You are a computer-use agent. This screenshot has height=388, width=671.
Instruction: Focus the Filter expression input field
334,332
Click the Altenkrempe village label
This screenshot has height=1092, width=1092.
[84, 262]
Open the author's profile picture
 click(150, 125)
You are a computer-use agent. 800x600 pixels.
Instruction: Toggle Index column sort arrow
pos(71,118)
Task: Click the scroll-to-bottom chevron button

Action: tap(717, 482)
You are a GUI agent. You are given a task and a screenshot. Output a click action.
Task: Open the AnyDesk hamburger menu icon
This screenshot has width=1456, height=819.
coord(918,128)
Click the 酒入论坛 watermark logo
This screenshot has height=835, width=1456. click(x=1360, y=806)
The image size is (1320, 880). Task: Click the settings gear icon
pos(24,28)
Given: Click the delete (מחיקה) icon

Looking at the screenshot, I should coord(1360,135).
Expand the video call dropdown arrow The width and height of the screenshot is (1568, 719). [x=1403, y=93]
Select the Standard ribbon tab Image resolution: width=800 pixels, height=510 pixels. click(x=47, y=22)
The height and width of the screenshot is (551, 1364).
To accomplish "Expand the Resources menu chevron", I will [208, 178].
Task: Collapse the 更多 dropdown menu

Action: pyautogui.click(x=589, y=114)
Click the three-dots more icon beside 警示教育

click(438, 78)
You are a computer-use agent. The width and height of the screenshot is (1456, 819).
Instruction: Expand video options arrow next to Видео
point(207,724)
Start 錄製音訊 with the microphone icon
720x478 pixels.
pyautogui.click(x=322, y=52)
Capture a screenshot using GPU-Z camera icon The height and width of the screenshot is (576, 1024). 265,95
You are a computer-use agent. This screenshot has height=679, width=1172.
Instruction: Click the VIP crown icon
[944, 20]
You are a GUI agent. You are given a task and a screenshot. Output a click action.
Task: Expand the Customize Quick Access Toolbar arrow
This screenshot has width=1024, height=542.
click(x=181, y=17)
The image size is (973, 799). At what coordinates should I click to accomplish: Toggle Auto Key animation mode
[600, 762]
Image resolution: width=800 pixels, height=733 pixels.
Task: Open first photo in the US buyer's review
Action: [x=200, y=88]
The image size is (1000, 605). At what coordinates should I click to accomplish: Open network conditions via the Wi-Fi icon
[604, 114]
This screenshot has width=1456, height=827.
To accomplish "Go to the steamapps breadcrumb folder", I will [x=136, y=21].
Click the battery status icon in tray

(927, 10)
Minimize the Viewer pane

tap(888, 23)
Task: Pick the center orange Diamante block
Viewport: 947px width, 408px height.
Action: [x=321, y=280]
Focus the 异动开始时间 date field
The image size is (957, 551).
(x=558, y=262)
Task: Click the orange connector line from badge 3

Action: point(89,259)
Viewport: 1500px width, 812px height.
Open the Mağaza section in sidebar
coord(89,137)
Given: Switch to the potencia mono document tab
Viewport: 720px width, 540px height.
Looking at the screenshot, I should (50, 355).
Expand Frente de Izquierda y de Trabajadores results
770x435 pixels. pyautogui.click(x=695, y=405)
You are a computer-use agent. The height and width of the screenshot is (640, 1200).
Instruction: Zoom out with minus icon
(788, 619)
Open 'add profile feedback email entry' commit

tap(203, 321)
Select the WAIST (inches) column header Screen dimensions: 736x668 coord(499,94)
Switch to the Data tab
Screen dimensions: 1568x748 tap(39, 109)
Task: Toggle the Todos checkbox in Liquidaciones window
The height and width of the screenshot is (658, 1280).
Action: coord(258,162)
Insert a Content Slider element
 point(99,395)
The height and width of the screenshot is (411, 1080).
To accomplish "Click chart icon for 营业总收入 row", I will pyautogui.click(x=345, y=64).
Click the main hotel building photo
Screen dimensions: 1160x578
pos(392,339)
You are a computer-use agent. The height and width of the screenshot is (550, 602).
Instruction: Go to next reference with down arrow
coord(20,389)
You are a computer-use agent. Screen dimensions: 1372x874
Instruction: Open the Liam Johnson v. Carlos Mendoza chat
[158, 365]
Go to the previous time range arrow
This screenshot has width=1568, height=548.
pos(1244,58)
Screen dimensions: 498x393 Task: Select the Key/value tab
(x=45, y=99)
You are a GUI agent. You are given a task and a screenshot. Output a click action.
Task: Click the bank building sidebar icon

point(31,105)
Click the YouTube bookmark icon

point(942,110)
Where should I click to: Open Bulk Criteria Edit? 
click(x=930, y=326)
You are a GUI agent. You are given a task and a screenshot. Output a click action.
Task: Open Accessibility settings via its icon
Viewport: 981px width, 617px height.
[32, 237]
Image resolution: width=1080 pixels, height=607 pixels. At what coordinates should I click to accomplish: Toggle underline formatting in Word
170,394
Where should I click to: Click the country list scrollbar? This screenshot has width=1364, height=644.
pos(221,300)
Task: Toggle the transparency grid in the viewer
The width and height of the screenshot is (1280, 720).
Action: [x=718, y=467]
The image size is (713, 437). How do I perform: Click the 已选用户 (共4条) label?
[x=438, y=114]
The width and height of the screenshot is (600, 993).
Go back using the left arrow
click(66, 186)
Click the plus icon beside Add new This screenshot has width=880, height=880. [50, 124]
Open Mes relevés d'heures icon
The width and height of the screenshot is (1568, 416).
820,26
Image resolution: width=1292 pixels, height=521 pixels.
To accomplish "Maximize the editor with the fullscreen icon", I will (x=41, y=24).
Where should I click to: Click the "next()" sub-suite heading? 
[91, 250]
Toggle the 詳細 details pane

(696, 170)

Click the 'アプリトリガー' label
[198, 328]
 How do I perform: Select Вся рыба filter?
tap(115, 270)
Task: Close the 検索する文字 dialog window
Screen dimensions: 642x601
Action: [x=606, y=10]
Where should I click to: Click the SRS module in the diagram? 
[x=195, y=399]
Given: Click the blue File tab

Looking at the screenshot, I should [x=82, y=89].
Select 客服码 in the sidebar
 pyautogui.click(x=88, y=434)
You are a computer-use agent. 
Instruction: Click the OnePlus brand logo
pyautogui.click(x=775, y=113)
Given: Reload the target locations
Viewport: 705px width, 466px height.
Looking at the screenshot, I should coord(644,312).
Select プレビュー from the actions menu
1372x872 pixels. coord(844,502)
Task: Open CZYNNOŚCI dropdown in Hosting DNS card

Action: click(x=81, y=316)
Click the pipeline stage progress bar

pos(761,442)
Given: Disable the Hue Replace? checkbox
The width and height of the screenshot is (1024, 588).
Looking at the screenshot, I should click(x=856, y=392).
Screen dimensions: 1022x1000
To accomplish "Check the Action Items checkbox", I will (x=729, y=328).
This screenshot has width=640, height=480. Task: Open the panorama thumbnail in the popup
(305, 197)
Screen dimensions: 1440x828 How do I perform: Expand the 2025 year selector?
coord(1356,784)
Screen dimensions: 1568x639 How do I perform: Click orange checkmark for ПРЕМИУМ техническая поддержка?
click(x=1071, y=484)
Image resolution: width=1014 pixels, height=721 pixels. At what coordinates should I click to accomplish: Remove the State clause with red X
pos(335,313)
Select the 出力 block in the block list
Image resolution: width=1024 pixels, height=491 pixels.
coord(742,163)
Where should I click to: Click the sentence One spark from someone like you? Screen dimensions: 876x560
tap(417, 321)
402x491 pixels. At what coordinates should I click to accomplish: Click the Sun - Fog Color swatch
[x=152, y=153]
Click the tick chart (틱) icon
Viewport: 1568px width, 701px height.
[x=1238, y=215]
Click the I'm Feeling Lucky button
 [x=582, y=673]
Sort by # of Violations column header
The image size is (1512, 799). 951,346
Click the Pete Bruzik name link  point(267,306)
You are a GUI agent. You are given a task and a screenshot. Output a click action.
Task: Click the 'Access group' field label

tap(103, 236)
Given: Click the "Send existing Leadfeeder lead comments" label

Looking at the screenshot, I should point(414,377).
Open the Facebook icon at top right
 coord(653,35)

- - - - - - -

▸ **YOUR TASK**: What is the number of lines in the records that include "will"? Answer with that number alone.

▸ **REPLY TO THE EXERCISE**: 5